Fenerbahçe galatasaraydan iyi oynuyor diyenlerin biraz patladığı maç olmuştur. Bir tarafta, fenerin bile bileğini büken bir takım olan ve türkiye'nin en zor deplasmanlarından biri olan kayserispor deplasmanında birçok eksiğine aslanlar gibi top oynayan ve 3-4 gol kaçıran galatasaray diğer tarafta kendi evinde türkiye'nin eti budu belli, limitli oyuncu kadrosunu bile ilk transfer döneminin son anlarında yapmış olan bir diyarbakırspor'u bile yenemeyen fenerbahçe.
Hakemler konusunda maçlarda çekilen sorunların birçok takım taraftarını canından bezdirdiği ama bu maç gösteriyorki fenerbahçeli taraftarların ''şampiyonuz gençlik'' gibi lafları daha çoook erken...

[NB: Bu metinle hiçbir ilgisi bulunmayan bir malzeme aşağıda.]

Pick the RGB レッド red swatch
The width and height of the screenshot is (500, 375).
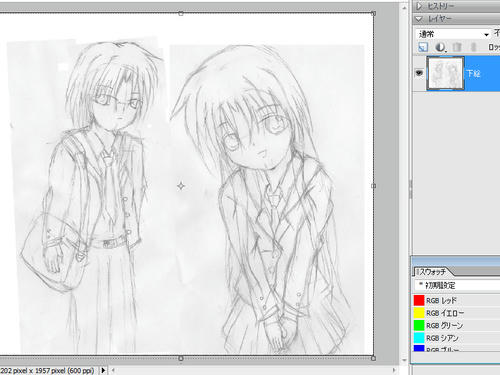(x=419, y=300)
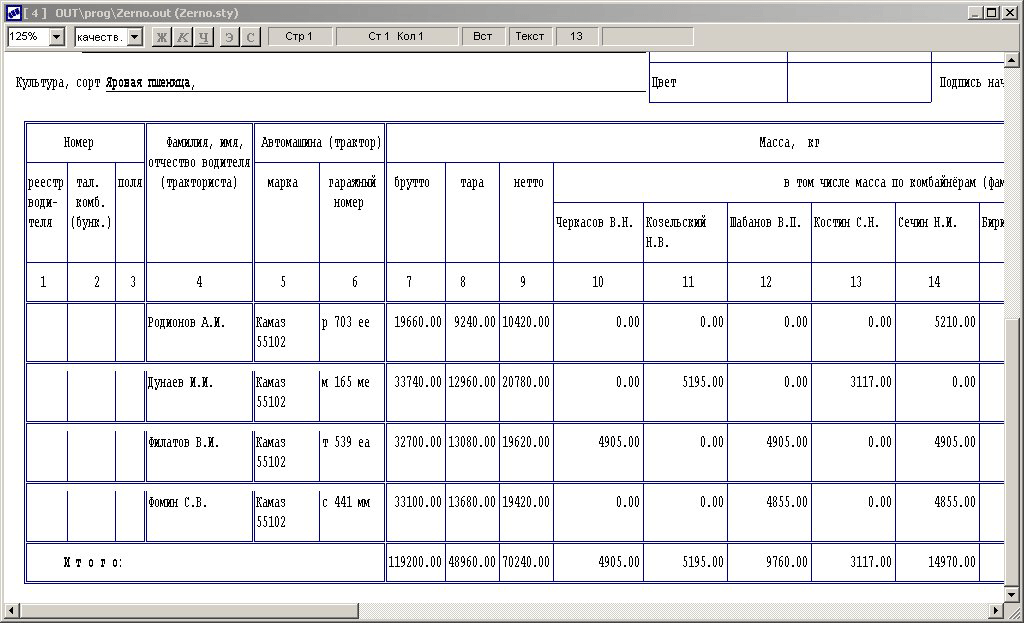
Task: Click the Стр 1 page indicator
Action: (x=299, y=37)
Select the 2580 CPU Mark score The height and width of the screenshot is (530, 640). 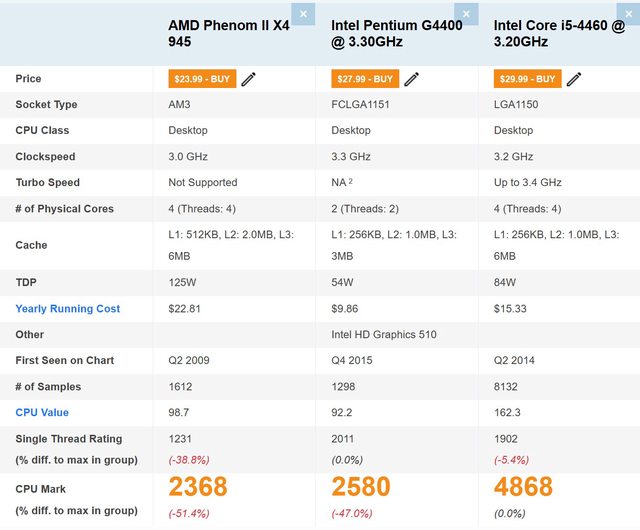pyautogui.click(x=361, y=487)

fenerin iyi oynamadığı ama çok iyi mücadele ettiği karşılaşmadır. koskoca ilk yarıyı heba ettik doğrusu. 40 dakika uyuyan takım son 5 dakikada şahlandı ama vakit yetmedi. şu baskıyı 30. dakikada yapsaydı fenerbahçem, golü bulması zor olmayacaktı. ikinci yarıda ise tam bir hakem rezaleti yaşandı. 5 dakika uzatma gösterip 4:58 de maçı bitirmesine bir şey demiyorum. top oynamak isteyen fenerin adeta el freni olup, diyarbakırlıların oyunu soğutmasına çok izin verdi, koray gencerler. ikili mücadelelerden sonra sürekli kendilerini yere atan diyarbakırlıların yavaş hareketlerine hep göz yumdu. guiza'ya yapılan hareket penaltıydı. fenerbahçe için, iki puan önemli bir kayıp ama umarım özer hurmacı'yı kaybetmemişizdir.